Dos horas efectivamente estuvieron para deshacer la derrota. Y durante la mitad de ese tiempo Martín permaneció sentado en su cama sumido en su propio movimiento. El contrarritmo había adquirido autonomía y no hacía más que mover el cuerpo hacia adelante y hacia atrás, con una cadencia precisa, regular, uniforme, independiente ahora del balanceo del Albatros . La puerta había quedado abierta y batía a merced de sí misma, gemían los goznes por falta de aceite y chocaba el tirador con la pared de madera.
– ¡Cierra la puerta o ábrela o fíjala, pero que deje de golpear! -chilló Leonardus, que se debatía aún en la radio intentando acabar una conversación que mil interferencias habían interrumpido-. ¡Hostia de Dios!

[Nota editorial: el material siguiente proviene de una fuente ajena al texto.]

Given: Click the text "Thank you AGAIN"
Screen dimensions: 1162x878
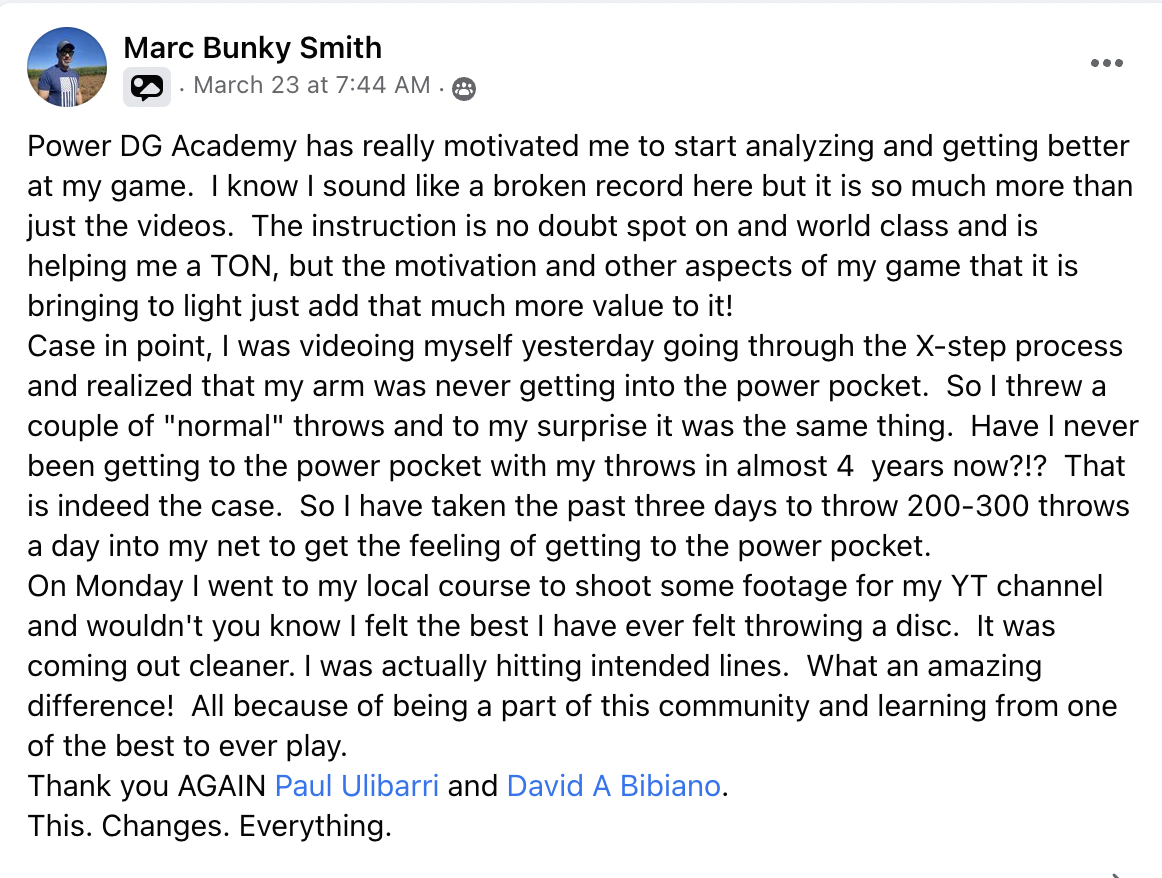Looking at the screenshot, I should pyautogui.click(x=147, y=786).
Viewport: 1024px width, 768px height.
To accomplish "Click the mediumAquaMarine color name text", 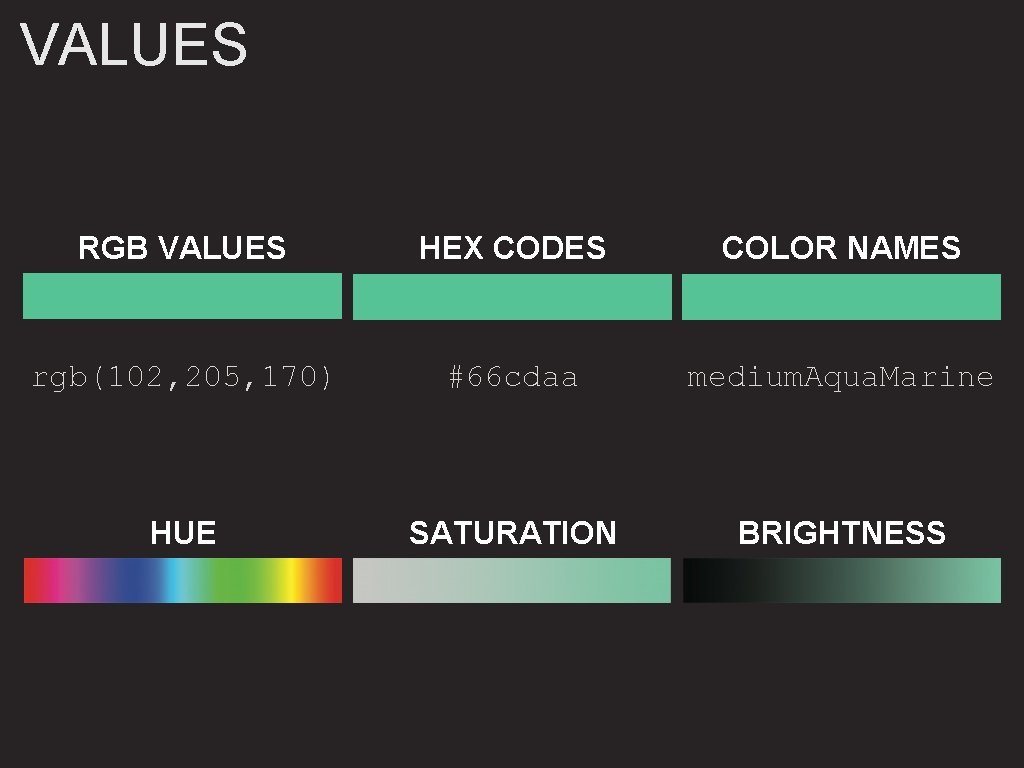I will pos(840,377).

El mar debía de haberse rizado ahora o había entrado el viento. De pronto Martín, en la reclusión de aquella monotonía pendular, se dio cuenta de que tenía las manos y los pies helados. Pero aun así no se detuvo.
Leonardus había sacado del pañol de popa dos linternas que no funcionaban y llevado del desespero se dedicó a buscar pilas vaciando los cajones en el suelo y despanzurrando el fondo de las gavetas. Hacia las tres Tom preparó café dando saltos del timón a la cocina y luego sin dejar de beber se puso su chaqueta amarilla porque hacía frío. Ahora había mar más gruesa y Martín sintió vahídos. Entonces se puso un jersey y salió a cubierta. El cielo estaba estrellado pero la noche era tan oscura que era difícil saber dónde terminaban las estrellas y dónde comenzaban las escasas luces de la costa lejana.
Cuando al cabo del tiempo intentara reconstruir esas horas sólo aparecerían detalles concretos y tangibles, como la humedad viscosa de la cubierta, los juramentos de Leonardus, el estampido de las linternas inservibles y las pilas herrumbrosas contra la pared y esa sensación de frío mezclada con el aroma de café y la llantina de Chiqui y el cielo estrellado y la tajada de luna que había subido desde el horizonte incapaz de iluminar la tiniebla, como la de ayer cuando no había ocurrido aún lo irremediable. Recordaba la cara de Tom, despejada la frente por el viento que iba aumentando, y la expresión de Leonardus cada vez que caía en la cuenta de que todo eran intentos vanos y perdía la esperanza y se dejaba caer en el banco apoyados los codos en las rodillas y sosteniéndose la cara entre las manos, él, el avaricioso poseedor de mundos ignotos.
Serían casi las cuatro y media cuando Leonardus dijo que ya navegaban por la zona donde con ayuda del sextante y el compás calculaba que se había producido la caída, pero Tom -como el beduino camina por el desierto interpretando sin necesidad de mapas ni brújulas signos inexistentes para el viajero, quién sabe si piedras, o dunas, o el perfil ondulante del horizonte o un asomo de quebrada que dibuja el golpe de luz- no atendía a las órdenes que le daba y seguía el rumbo estimado sin reducir la velocidad, y seguro de que no había llegado aún el momento, dirigía el Albatros sin titubeos hacia su destino.
Sí había de recordar, sin embargo, el grito que atronó el cielo cuando más tarde, no podía precisar cuánto tiempo había transcurrido, Chiqui, que había subido silenciosamente a cubierta vestida ahora y abrigada y desde la popa escrutaba ella también el agua oscura, se acercó a Leonardus y le puso la mano en la cabeza.